Norra Real ("Northern Real") is an upper-secondary school, located on Roslagsgatan 1 in Stockholm, Sweden. The school is the oldest upper-secondary school in Stockholm and one of the most difficult to get accepted into.

A number of prominent researchers and Swedish socialites have attended the school, including Manne Siegbahn (Nobel Prize laureate in Physics), Gunnar Myrdal (Nobel Prize laureate in Economic Sciences), Horace Engdahl (permanent secretary of the Swedish Academy from 1999 to June 2009), and Leif G. W. Persson (criminologist and novelist).

History
The school opened on August 29, 1876, the principal being 29-year-old Sixten von Friesen, who would later on be known for his great success in politics. At the time, the school was known as Stockholms Realläroverk but would later on change its name to Norra Real in connection with the change of facilities in 1890. At the time, the school consisted of 3 teachers and 44 students.

Building
The architect Per Emanuel Werming drew the new school building which was being finished in 1888–1891. Apart from the main building which has five floors, the school also has a house for gymnastics, and a parking garage.

Sculpture
On Norra Real's entrance floor stands a duplicate of the sculpture 'Flores and Banzeflor'. Originally the sculpture was made in bronze by the olympic prize-winner Stig Blomberg, but the replica consists of plaster. It depicts a boy and a girl, each riding a horse in the nude, and this has become a central place for the traffic of the school. The statue is commonly referred to as "Hästarna" (the Horses). For instance, one could hear "Let's meet up at Hästarna in five minutes."

Student union
Founded in 1999, the Student union at Norra real aims to enhance the school experience for members and retain (among other) academic and social interests of students. Events organized by the Student union include freshers week, assassins guild, association days and prom. The organisation has a good national reputation.

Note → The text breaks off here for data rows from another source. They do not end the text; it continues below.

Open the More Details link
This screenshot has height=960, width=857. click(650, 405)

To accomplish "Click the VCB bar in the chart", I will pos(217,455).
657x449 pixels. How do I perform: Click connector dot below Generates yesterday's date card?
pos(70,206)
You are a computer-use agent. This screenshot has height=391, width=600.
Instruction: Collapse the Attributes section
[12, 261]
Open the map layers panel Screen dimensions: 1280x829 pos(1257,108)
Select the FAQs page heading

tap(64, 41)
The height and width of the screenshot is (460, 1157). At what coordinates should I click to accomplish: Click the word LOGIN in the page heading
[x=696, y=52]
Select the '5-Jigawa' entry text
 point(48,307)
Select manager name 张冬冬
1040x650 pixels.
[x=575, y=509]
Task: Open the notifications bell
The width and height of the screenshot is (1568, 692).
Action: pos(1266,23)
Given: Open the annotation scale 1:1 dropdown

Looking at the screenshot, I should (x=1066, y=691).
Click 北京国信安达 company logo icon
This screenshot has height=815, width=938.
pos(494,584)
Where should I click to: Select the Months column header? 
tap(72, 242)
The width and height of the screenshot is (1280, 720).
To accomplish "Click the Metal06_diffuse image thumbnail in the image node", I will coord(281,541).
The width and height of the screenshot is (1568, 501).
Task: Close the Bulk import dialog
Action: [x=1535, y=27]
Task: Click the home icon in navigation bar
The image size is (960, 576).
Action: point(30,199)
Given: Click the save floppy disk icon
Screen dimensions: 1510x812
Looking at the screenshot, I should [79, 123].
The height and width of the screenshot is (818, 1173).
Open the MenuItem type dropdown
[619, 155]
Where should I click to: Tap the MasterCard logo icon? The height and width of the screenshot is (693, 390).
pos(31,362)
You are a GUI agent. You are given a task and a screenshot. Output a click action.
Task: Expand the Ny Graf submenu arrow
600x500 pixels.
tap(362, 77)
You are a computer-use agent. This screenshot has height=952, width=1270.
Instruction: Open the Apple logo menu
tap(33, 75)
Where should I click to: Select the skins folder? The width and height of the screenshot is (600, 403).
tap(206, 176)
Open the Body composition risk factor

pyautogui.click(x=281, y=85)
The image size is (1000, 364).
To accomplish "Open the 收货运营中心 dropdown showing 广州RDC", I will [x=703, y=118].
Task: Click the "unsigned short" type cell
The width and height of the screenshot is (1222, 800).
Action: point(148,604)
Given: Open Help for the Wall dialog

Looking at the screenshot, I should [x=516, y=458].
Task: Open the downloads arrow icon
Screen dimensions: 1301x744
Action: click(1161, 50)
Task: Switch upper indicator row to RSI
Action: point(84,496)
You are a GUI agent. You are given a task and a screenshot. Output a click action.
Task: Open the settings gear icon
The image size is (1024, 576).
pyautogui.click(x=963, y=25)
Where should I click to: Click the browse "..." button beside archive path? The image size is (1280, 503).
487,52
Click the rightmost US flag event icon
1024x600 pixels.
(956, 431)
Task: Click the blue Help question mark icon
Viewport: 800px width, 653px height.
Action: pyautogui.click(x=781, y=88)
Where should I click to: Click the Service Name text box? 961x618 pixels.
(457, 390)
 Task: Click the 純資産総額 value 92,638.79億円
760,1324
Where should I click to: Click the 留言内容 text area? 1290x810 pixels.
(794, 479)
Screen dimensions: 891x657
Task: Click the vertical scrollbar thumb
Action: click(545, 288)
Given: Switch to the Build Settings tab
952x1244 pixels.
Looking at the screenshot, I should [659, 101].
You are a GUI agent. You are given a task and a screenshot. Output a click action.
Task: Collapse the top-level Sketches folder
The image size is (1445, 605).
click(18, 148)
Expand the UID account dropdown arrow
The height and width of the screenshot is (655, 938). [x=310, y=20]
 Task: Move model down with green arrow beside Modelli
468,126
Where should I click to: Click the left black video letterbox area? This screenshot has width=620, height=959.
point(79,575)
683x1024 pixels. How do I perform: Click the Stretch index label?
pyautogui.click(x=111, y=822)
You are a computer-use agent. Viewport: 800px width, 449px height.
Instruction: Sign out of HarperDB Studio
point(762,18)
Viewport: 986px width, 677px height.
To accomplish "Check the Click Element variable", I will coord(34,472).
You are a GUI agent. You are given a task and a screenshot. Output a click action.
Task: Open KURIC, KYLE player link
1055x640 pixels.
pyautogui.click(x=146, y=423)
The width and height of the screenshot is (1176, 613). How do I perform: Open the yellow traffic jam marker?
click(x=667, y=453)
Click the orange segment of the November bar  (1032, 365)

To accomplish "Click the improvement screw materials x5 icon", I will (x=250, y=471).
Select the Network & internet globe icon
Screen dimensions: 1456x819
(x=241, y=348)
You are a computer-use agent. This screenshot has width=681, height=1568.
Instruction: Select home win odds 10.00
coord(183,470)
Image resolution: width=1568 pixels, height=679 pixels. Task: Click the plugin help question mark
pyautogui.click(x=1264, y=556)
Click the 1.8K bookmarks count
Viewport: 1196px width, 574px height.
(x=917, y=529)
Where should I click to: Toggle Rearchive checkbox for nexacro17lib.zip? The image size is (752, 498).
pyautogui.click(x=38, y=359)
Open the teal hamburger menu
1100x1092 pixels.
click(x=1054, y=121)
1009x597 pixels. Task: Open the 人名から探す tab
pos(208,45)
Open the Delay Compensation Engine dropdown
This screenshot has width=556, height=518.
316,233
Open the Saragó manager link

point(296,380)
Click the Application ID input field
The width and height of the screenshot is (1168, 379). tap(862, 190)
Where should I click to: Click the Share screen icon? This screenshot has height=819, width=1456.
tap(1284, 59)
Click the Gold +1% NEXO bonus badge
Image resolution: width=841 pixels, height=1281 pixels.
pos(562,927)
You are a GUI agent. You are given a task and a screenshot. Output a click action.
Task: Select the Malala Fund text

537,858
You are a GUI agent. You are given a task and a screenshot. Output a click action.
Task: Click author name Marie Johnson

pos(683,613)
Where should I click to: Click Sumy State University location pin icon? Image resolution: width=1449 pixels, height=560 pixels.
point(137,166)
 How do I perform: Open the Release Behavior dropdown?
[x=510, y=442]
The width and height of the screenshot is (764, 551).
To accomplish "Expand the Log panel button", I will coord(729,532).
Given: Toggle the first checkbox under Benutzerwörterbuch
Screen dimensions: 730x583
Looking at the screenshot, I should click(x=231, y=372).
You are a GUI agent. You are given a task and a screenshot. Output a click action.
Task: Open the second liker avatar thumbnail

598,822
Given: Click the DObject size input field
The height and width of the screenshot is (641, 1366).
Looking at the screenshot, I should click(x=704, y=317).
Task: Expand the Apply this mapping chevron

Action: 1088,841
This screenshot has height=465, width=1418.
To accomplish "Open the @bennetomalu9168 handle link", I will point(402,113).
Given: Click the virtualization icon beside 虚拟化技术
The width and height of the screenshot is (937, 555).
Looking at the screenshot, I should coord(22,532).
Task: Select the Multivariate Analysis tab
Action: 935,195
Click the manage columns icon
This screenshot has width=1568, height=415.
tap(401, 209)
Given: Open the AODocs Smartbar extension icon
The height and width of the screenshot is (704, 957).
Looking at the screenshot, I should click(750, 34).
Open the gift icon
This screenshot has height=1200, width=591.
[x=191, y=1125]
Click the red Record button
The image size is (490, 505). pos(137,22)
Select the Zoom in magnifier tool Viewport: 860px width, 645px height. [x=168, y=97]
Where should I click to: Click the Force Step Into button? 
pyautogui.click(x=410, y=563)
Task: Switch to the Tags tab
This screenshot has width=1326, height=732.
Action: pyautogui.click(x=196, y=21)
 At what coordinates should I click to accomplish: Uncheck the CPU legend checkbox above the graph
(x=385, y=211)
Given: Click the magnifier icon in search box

Presidents of the Student body at Norra real:

Notable alumni
 Manne Siegbahn, physicist. Winner of Nobel Prize in Physics for his discoveries and research in the field of X-ray spectroscopy. Father of Nobel Prize winner Kai Siegbahn.
 Lars Gyllensten, author and physician. Member of the Swedish Academy.
 Helge von Koch, mathematician. Gave his name to Koch snowflake.
 Gunnar Myrdal, economist, politician and Nobel Prize winner. Married to Nobel Peace Prize winner, Alva Myrdal.
 Nils Strindberg, photographer. Member of S. A. Andrée's Arctic balloon expedition of 1897.
 Jonas Gardell, novelist and playwright.
 Horace Engdahl, former permanent secretary of the Swedish Academy.
 Leif GW Persson, novelist.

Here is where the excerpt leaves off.